Saari leaned his head over to one side and pondered. “Well then, it was like this,” he said. “Three stories. Old brick, dark red, like a barracks, if you know what I mean. With sort of narrow, high windows. On the first floor they were all whitewashed over, and as I recall now, they weren’t lit up…” He thought again for a moment. “You know, as far as I recall, there wasn’t a single lit-up window. Well, and… the entrance. Stone steps, two or three… this heavy kind of door… an old-fashioned sort of brass handle… ornate. Ella grabbed hold of that handle and pulled the door toward her with a real effort, you know… I didn’t notice the number of the building, I don’t even remember if it had a number… Basically it looked like an old government building, something from late last century.”

“Right, then,” said Andrei. “So tell me, had you often been on this Parrot Street before?”

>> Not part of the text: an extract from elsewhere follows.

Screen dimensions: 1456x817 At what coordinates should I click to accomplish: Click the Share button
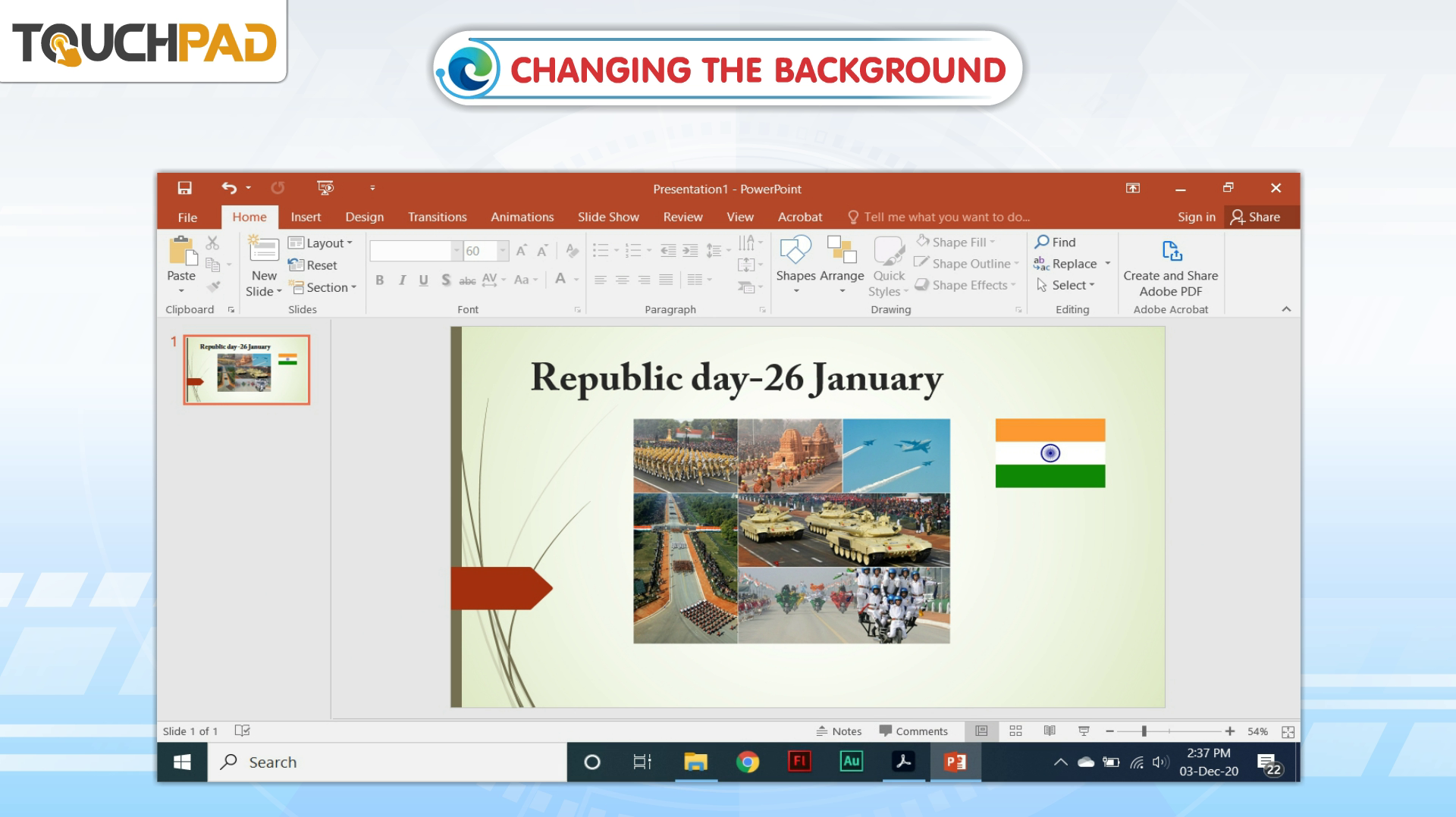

“It was the first time. And the last, actually. I live quite a long way from there, I’m never in that area, but this time it just happened that I decided to see Ella home. We’d had a party, and I… mmm… well, I flirted with her a bit, and I went to see her home. We had a very agreeable talk on the way, then she suddenly said, ‘Well, it’s time for us to part,’ and kissed me on the cheek, and before I realized what was happening, she’d already slipped into this building. At the time I honestly thought that she lived there…”

“I see,” said Andrei. “You were probably drinking at the party, right?”

Saari slapped himself on the knees regretfully with both hands. “No, Mr. Investigator,” he said. “Not a drop. I can’t drink—the doctors advise me not to.”

Andrei nodded sympathetically. “You don’t happen to remember if this building had chimneys, do you?”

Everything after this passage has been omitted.